Coming up with a brand for a business is one thing, creating a brand that resonates with 400-plus independent practices – yet stands out from mainstream optometry – is an entirely different story.

The new ProVision logo with brand tag-line.

“There is a similarity across the whole of the industry – not in a bad way – but everyone is dealing with eyes so virtually every logo, every piece of communication is a play on that piece of our anatomy. If you take the logo off the bottom of most eye care ads, you’d most probably have no idea who it’s for. So, our brief to the agency was to think differently,” Mr Johnston said. Having developed the look for its communication with practices, ProVision is now working on its branding for consumer-facing materials, and this is where the complexity of independence really kicks in.

“Occasionally, there is a misunderstanding that ProVision members have their independence constrained – that we dictate the way they do things or present themselves, but in fact our membership facilitates independence. We don’t tell anyone what stock to buy, the equipment to use, or what to call their practice.

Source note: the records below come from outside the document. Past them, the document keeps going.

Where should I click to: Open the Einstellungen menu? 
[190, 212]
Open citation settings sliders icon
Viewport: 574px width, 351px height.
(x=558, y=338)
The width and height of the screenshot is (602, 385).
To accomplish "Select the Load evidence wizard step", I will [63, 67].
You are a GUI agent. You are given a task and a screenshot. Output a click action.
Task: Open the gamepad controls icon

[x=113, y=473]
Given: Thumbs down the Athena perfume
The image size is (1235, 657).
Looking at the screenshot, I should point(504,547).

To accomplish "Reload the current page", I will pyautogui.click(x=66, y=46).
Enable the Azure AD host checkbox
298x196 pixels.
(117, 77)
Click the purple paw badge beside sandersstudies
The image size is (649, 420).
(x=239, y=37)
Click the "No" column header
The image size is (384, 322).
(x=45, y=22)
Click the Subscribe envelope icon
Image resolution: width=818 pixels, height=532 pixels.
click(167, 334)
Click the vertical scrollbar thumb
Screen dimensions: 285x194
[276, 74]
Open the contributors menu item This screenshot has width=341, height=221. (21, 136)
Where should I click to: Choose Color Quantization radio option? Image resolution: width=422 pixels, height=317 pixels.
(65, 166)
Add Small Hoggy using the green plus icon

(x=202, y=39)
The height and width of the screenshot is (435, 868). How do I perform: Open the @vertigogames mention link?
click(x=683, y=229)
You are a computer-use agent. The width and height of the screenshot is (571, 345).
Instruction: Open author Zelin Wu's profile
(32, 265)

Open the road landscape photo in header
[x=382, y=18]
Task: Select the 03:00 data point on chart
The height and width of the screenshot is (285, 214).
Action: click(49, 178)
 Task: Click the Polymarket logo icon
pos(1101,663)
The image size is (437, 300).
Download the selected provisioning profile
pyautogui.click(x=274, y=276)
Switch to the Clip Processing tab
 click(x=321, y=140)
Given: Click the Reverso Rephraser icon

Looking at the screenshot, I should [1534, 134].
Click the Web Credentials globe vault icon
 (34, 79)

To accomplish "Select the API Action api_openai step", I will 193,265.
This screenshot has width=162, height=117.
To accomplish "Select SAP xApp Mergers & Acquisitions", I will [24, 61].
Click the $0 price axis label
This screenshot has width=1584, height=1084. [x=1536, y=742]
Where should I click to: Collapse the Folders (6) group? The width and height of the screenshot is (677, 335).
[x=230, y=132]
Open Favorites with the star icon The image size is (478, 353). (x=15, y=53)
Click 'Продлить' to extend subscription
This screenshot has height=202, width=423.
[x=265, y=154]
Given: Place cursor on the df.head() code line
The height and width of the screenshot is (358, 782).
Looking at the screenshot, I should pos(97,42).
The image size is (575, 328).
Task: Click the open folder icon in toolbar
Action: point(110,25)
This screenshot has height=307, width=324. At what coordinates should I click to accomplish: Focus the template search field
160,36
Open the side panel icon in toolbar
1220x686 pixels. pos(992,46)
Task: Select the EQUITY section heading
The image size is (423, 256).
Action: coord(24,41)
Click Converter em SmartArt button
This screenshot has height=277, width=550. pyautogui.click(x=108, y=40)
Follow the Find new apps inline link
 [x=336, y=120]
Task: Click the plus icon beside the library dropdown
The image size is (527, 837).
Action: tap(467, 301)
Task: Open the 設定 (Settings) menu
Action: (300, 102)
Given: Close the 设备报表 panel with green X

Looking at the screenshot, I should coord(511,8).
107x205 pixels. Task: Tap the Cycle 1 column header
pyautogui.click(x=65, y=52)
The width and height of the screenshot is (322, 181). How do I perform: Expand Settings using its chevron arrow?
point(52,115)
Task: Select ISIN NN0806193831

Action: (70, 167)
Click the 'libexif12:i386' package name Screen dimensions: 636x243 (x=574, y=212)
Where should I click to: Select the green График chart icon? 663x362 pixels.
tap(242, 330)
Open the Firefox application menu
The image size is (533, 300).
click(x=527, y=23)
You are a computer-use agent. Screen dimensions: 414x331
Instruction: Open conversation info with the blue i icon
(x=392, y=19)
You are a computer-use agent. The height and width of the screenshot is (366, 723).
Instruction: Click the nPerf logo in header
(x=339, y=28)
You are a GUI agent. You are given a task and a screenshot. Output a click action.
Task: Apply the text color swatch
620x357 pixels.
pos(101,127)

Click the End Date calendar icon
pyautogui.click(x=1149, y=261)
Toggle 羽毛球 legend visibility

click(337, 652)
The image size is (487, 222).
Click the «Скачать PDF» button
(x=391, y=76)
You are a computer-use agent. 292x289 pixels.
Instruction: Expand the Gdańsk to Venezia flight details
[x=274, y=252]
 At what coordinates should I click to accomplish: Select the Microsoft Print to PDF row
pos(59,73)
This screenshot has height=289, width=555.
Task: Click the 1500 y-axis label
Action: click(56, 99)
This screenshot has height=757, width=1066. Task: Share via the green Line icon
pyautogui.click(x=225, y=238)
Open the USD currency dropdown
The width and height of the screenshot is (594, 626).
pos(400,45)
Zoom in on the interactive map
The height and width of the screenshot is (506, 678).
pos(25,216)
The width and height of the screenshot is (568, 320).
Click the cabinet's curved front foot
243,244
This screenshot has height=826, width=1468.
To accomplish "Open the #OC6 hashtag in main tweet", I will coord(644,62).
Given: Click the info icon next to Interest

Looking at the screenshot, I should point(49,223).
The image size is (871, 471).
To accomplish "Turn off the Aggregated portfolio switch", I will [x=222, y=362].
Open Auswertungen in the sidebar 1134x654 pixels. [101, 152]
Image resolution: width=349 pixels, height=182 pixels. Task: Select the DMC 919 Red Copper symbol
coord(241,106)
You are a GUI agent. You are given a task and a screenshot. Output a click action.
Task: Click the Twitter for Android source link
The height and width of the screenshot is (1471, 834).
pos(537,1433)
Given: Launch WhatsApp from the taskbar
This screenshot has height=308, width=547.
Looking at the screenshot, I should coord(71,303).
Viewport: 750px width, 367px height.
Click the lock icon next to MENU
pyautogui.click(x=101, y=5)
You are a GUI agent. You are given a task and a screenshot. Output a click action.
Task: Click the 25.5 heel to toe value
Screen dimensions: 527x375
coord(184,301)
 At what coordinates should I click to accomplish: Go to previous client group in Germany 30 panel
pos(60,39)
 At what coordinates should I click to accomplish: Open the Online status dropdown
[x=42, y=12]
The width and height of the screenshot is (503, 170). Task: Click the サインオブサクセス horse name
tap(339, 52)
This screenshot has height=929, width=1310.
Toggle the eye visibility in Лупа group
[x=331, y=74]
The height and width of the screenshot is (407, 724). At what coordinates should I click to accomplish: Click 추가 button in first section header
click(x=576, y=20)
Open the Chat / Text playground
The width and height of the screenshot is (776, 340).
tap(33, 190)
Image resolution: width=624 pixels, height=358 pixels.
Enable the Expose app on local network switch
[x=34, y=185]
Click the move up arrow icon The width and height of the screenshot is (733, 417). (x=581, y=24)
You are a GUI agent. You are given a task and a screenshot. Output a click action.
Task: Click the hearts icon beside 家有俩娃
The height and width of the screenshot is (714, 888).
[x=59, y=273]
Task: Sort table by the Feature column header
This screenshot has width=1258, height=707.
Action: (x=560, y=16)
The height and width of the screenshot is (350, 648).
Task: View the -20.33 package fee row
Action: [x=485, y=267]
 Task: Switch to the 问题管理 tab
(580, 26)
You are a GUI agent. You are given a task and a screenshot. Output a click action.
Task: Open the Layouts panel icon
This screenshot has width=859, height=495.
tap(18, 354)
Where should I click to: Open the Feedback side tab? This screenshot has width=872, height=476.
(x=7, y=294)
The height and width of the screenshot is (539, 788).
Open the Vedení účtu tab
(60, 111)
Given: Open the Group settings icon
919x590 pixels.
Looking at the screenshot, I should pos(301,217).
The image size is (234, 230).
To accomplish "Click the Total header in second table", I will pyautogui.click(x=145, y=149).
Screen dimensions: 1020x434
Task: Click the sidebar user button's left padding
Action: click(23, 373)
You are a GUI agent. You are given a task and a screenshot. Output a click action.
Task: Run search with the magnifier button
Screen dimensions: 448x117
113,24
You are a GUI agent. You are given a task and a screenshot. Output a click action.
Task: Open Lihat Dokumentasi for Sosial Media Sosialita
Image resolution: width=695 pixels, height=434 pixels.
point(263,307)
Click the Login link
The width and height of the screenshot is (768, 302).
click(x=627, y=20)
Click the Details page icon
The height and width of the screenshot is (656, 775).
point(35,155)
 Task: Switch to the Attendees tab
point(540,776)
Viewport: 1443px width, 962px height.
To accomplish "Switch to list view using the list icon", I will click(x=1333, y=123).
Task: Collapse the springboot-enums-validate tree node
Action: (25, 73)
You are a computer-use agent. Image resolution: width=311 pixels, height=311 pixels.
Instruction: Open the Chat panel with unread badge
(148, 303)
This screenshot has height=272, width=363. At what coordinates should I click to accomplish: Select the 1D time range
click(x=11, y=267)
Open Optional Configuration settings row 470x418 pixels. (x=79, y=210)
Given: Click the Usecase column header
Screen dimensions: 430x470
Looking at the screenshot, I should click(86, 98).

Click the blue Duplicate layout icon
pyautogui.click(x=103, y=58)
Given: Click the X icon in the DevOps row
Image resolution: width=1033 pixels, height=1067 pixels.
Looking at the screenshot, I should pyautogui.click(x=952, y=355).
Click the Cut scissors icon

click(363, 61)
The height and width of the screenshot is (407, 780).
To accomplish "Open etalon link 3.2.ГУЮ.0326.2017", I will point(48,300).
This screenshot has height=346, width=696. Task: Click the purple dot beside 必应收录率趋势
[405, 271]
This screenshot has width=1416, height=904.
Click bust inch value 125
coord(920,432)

“Neither do we tell them that they have to look the same – as independents, they are not the same and neither is their patient demographic, their mode of practice, or their area of special interest.

“So, when it comes to developing consumer-facing communication, while the overall messaging/theme will be the same, our members will always be able to choose, from a range of options, the overall look and feel that engages with their local community and positions them as the local independent.

“A lot of people get frustrated by the uniqueness of independence, but I don’t, it challenges us to come up with new and different ways across the team to facilitate independence rather than homogenise it.”


Despite the challenges presented by the pandemic, Mr Johnston says ProVision members are feeling buoyant and ready for growth.

“Our practice owners should be delighted by their performance over the past 18 months. Our members achieved like-for-like sales growth of over 17% in FY21, and we’ve built a wonderful team of support staff that I’m incredibly proud of. They’ve delivered more than what we could have imagined, and it’s only going to continue in one direction.

“I love what we do, who we do it for, and who we do it with,” Mr Johnston concluded.